Do you find yourself lying awake at night, unable to fall asleep no matter how tired you feel? Or maybe you wake up in the middle of the night and can’t get back to sleep, watching the hours tick by as you worry about how you’ll make it through the next day. Insomnia can feel like a constant battle with your mind and body, leaving you exhausted, frustrated, and dreading the night ahead. Over time, poor sleep can affect your mood, focus, and overall well-being.
If sleep feels out of reach, there is hope—and proven strategies that can help.
At Catalyst Psychology, we use Cognitive Behavioral Therapy for Insomnia (CBT-I), an evidence-based treatment that helps people break free from chronic sleep problems. CBT-I targets the underlying thoughts, behaviors, and habits that keep insomnia going, teaching you practical tools to improve your sleep patterns and restore restful nights.

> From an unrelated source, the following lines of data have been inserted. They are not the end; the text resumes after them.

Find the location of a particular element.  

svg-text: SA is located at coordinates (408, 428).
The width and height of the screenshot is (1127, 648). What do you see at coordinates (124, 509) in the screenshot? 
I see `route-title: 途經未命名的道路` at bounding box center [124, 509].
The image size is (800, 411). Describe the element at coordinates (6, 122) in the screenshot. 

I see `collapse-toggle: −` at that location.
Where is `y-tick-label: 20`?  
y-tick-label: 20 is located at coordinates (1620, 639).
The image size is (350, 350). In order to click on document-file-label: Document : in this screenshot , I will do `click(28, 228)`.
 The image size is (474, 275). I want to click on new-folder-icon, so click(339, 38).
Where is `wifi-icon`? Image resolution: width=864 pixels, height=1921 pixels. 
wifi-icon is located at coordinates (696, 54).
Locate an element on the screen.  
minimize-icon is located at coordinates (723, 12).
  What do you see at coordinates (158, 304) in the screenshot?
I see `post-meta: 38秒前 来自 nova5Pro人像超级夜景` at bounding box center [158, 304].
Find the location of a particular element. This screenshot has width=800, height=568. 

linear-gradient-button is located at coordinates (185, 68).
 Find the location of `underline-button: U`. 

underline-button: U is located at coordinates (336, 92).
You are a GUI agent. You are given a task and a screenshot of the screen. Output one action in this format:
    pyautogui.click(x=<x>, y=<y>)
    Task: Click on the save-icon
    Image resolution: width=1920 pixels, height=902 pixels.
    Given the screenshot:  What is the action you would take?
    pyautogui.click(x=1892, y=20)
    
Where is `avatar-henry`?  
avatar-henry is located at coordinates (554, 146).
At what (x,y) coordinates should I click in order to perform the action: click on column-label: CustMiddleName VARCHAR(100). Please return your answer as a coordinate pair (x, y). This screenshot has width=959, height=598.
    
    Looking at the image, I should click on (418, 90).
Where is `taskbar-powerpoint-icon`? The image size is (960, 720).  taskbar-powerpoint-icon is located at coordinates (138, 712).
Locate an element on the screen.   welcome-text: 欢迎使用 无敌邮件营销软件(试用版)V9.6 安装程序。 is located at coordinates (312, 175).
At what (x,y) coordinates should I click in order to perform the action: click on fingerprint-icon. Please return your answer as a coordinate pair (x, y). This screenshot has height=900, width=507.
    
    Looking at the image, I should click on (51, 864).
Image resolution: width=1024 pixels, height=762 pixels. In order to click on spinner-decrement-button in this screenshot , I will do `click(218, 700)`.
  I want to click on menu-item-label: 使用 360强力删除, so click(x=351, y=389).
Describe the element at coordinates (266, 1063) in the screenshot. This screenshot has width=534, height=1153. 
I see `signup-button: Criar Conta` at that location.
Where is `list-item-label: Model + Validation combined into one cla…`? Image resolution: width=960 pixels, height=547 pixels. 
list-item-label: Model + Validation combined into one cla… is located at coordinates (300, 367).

We’ll work together to address the mental and behavioral roadblocks to sleep—like racing thoughts, anxiety about sleep, or unhelpful sleep habits. Our approach doesn’t rely on medication but focuses on creating lasting changes that promote natural, healthy sleep. By addressing both the mind and body, CBT-I helps you learn how to fall asleep more easily, stay asleep longer, and wake up feeling refreshed, for now and in the future.
“Sleep is essential to every part of your health. With CBT-I, we help you reclaim restful nights and restore your energy, one step at a time.”